_Required task A_
Answer the following about the essay on The Gates below, one answer per line: (i) In what year did the writer first fail to find time to see a Richter exhibit? (ii) In what borough was the warehouse that held the materials? (iii) How many towers make up Eliasson's project?
_Required task B_
Write out the part of the essay on The Gates below between "Eliasson doesn't even" and "be that much.", inclusive, word for word.

_Selection_
● ● ● ● ● ● ●
I worked on The Gates -- and one reason was that I knew that if I didn't make that kind of commitment, the likelihood of getting uptown in February was small (a failing that starts way back in 1995, when I couldn't find the time to see a Richter exhibit that was up for what seemed like years), and my fears proved to be true. Aside from an abbreviated circuit in the hours following the unfurling and an abortive visit to Tavern on the Green (my only), I never went back to see the exhibit. Likewise, the times I've seen the waterfalls have been incidental -- which is nice and in large part how public art should be seen, but I have little desire to make a specific pilgrimage

Honestly, I was disappointed (though I was more sanguine at the time). Particularly in the southern reaches it seemed like we are a couple thousand gates short. Seeing the materials in the warehouse in Queens, or lining the park roads, that was some impressive hardware. And I was lucky to be working the northern end, where some vistas were compelling. When I walked south for the first time on opening day, I was stuck at how sparse it seemed. If you want to make art based on repetition in New York, you need to go balls to the wall. And we were balls to half court if lucky in most spots.

Eliasson doesn't even seem to get that close, even though his four spindly towers cost almost two-thirds the total cost of The Gates project. I've assumed since the first time I heard that number that most of it went for the lawyers. Surely there is some fancy engineering going on in the fountain part -- and let's not kid ourselves, they are fountains -- but beyond that, it's four mid-sized scaffolds that need to weather six months of salt water. It can't be that much.
● ● ● ● ● ● ●
_Stored data_
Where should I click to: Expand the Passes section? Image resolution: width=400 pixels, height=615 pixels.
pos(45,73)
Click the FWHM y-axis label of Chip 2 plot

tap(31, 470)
● ● ● ● ● ● ●
_Final result A_
(i) 1995
(ii) Queens
(iii) Four

_Final result B_
Eliasson doesn't even seem to get that close, even though his four spindly towers cost almost two-thirds the total cost of The Gates project. I've assumed since the first time I heard that number that most of it went for the lawyers. Surely there is some fancy engineering going on in the fountain part -- and let's not kid ourselves, they are fountains -- but beyond that, it's four mid-sized scaffolds that need to weather six months of salt water. It can't be that much.